#### TASK BRIEF:
The data that follows should be copied out exactly.

[Records from a data source]
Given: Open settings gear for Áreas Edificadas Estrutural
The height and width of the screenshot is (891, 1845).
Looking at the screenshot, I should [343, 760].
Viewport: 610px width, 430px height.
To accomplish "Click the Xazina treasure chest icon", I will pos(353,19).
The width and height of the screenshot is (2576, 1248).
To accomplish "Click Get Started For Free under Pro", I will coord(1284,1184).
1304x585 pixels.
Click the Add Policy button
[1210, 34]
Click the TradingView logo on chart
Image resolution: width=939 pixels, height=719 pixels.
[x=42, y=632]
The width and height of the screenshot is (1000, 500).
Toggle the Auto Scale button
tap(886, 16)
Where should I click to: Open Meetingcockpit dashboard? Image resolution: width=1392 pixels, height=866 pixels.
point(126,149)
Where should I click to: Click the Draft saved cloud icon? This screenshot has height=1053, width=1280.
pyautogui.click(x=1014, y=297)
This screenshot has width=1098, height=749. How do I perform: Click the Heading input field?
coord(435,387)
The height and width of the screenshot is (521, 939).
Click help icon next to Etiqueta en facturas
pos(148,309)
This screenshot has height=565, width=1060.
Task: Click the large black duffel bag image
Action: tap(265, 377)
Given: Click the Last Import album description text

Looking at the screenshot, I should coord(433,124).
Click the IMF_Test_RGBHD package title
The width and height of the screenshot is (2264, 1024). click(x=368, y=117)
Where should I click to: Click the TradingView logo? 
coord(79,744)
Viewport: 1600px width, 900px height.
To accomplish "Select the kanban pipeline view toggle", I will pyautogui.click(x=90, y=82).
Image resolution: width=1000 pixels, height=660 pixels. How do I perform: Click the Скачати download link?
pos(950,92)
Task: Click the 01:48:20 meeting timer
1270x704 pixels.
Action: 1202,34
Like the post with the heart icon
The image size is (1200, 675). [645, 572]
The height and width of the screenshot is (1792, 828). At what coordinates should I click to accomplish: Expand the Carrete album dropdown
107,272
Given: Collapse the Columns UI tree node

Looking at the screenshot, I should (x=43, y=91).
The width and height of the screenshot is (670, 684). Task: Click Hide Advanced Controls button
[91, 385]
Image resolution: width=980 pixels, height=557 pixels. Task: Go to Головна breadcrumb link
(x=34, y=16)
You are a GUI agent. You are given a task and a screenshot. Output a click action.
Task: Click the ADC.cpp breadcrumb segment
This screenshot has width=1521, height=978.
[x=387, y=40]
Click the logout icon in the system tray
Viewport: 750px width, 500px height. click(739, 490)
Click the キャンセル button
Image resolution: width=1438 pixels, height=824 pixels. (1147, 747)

#### RESPONSE TO THIS TASK:
Given: Open settings gear for Áreas Edificadas Estrutural
The height and width of the screenshot is (891, 1845).
Looking at the screenshot, I should [343, 760].
Viewport: 610px width, 430px height.
To accomplish "Click the Xazina treasure chest icon", I will pos(353,19).
The width and height of the screenshot is (2576, 1248).
To accomplish "Click Get Started For Free under Pro", I will coord(1284,1184).
1304x585 pixels.
Click the Add Policy button
[1210, 34]
Click the TradingView logo on chart
Image resolution: width=939 pixels, height=719 pixels.
[x=42, y=632]
The width and height of the screenshot is (1000, 500).
Toggle the Auto Scale button
tap(886, 16)
Where should I click to: Open Meetingcockpit dashboard? Image resolution: width=1392 pixels, height=866 pixels.
point(126,149)
Where should I click to: Click the Draft saved cloud icon? This screenshot has height=1053, width=1280.
pyautogui.click(x=1014, y=297)
This screenshot has width=1098, height=749. How do I perform: Click the Heading input field?
coord(435,387)
The height and width of the screenshot is (521, 939).
Click help icon next to Etiqueta en facturas
pos(148,309)
This screenshot has height=565, width=1060.
Task: Click the large black duffel bag image
Action: tap(265, 377)
Given: Click the Last Import album description text

Looking at the screenshot, I should coord(433,124).
Click the IMF_Test_RGBHD package title
The width and height of the screenshot is (2264, 1024). click(x=368, y=117)
Where should I click to: Click the TradingView logo? 
coord(79,744)
Viewport: 1600px width, 900px height.
To accomplish "Select the kanban pipeline view toggle", I will pyautogui.click(x=90, y=82).
Image resolution: width=1000 pixels, height=660 pixels. How do I perform: Click the Скачати download link?
pos(950,92)
Task: Click the 01:48:20 meeting timer
1270x704 pixels.
Action: 1202,34
Like the post with the heart icon
The image size is (1200, 675). [645, 572]
The height and width of the screenshot is (1792, 828). At what coordinates should I click to accomplish: Expand the Carrete album dropdown
107,272
Given: Collapse the Columns UI tree node

Looking at the screenshot, I should (x=43, y=91).
The width and height of the screenshot is (670, 684). Task: Click Hide Advanced Controls button
[91, 385]
Image resolution: width=980 pixels, height=557 pixels. Task: Go to Головна breadcrumb link
(x=34, y=16)
You are a GUI agent. You are given a task and a screenshot. Output a click action.
Task: Click the ADC.cpp breadcrumb segment
This screenshot has width=1521, height=978.
[x=387, y=40]
Click the logout icon in the system tray
Viewport: 750px width, 500px height. click(739, 490)
Click the キャンセル button
Image resolution: width=1438 pixels, height=824 pixels. (1147, 747)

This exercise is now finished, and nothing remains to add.